[TEXT EXCERPT Boundary: Start]

Chambers’ theological and philosophical reflection is “paradoxical” and “existential” but never irrational. There are profoundly important experiential reasons to believe in God, the soul, and freedom, both exterior or interior. And in his 1997 biography of Chambers, the liberal journalist Sam Tanenhaus rightly points out important philosophical, political, and religious affinities between Chambers and the Russian Nobel laureate Aleksandr Solzhenitsyn. These two great anti-totalitarian titans knew that the assault on the bodies and souls of men in the ideological twentieth century was made possible by the denial of a provident God above the will of human beings. God, freedom, and the soul thus stand or fall together. At Harvard in 1978, Solzhenitsyn took aim at a freedom divorced from self-limitation, and a humanism that forgot that human beings are nothing without deference to the Imago Dei in the souls of men.
Solzhenitsyn never attacked reason—not for a moment—but rather criticized an “anthropocentric humanism” that mistook human beings for gods and denied God’s saving presence in the human world. Václav Havel made much of the same argument in his well-received essays and speeches from the 1970s through the 1990s. But in Chambers’ and Solzhenitsyn’s cases their moderate and humane messages, alert to the evil that lurks in men’s hearts and in ideologies that attack both God and man, were willfully and mendaciously confused by our cultural elites with moral fanaticism. That effort in elite circles to in essence silence or cancel both Chambers and Solzhenitsyn is worthy of much reflection. It reveals the woke spirit avant la lettre.

[TEXT EXCERPT Boundary: End]

ACTIVITY: Go on with the passage about Chambers and Solzhenitsyn, starting after its last sentence. The material that follows comes from a separate source.

[SOURCE DATA Boundary: Start]

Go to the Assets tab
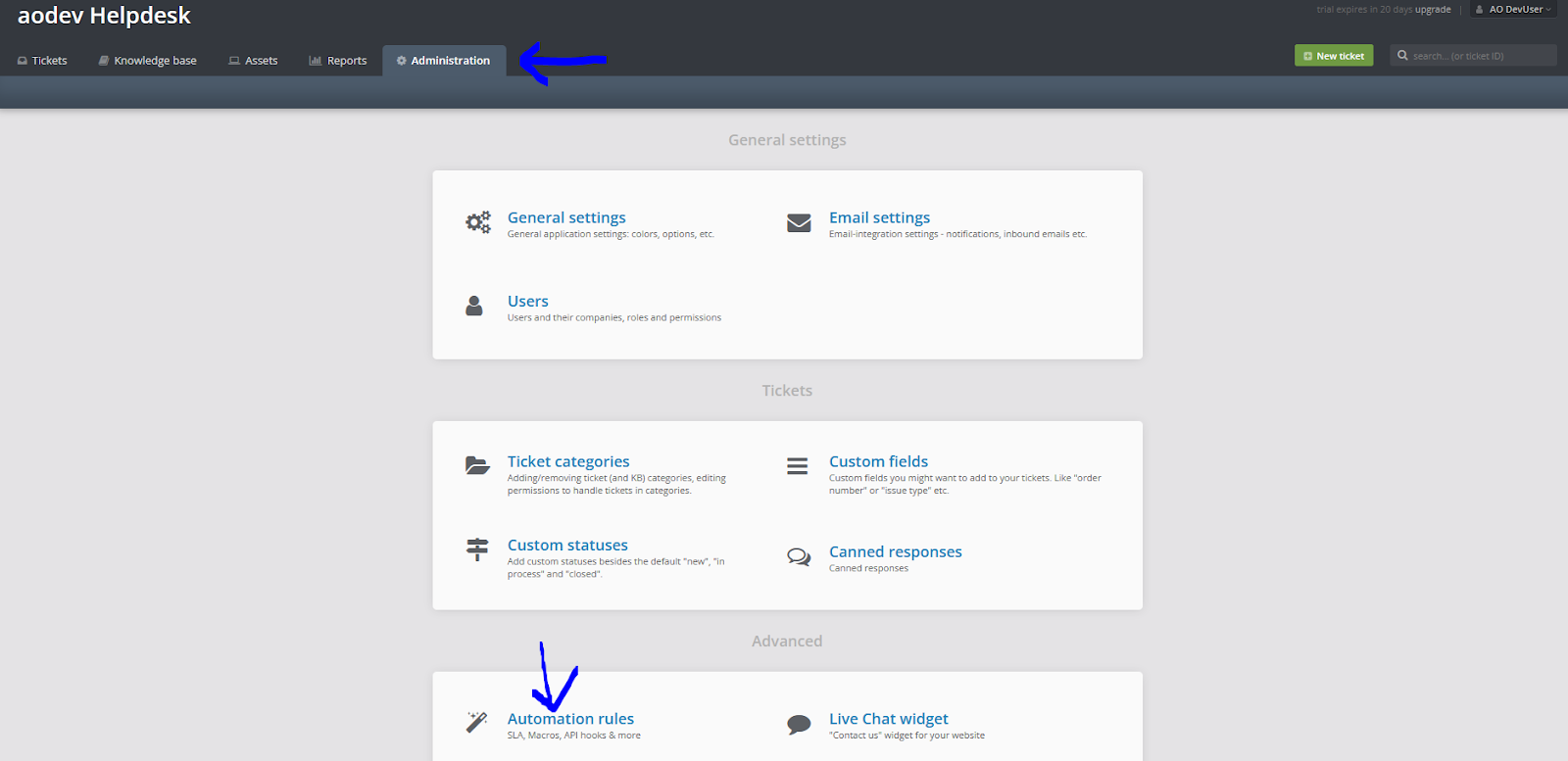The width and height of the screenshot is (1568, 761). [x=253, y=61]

[SOURCE DATA Boundary: End]
[SOURCE DATA Boundary: Start]

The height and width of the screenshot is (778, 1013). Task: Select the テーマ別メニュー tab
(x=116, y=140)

[SOURCE DATA Boundary: End]
[SOURCE DATA Boundary: Start]

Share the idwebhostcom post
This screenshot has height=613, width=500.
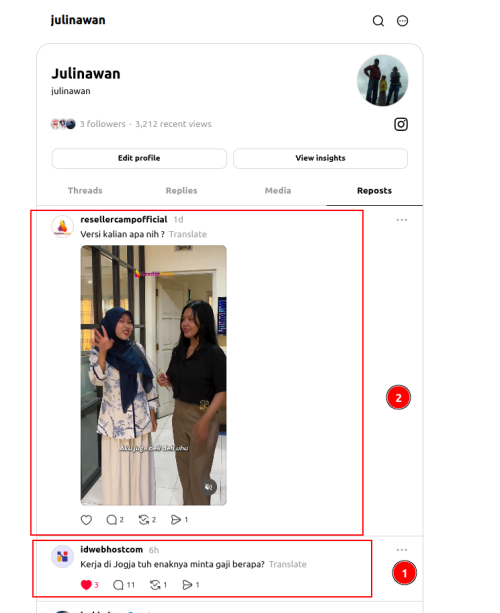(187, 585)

[SOURCE DATA Boundary: End]

TASK ANSWER:
Chambers’ renewed appreciation of faith in God and the soul, and in freedom rightly understood, had nothing of the fairy tale about it. As he tells us in the final pages of Witness, the “God Who is a God of Love is also the God of a world that includes the atom bomb and virus, the minds that contrived and use or suffer them; and that the problem of good and evil is not more simple than the immensity of worlds.” Moral realist that he was, Chambers saw evil as more than “an uninvited guest.” It “lies coiled in foro interno at home with good within ourselves.” For that reason, Chambers manfully concluded that “Evil only can be fought.”
I recommend that readers in search of the spiritual grounds of freedom and human dignity turn again, or for the first time, to the wisdom of Whittaker Chambers. They will not be disappointed. It remains a perfect antidote to progressive illusions and to a complacent conservative economism that is blind to the things of the spirit. In the French writer André Malraux’s striking words, the author of Witness “did not return from Hell with empty hands.”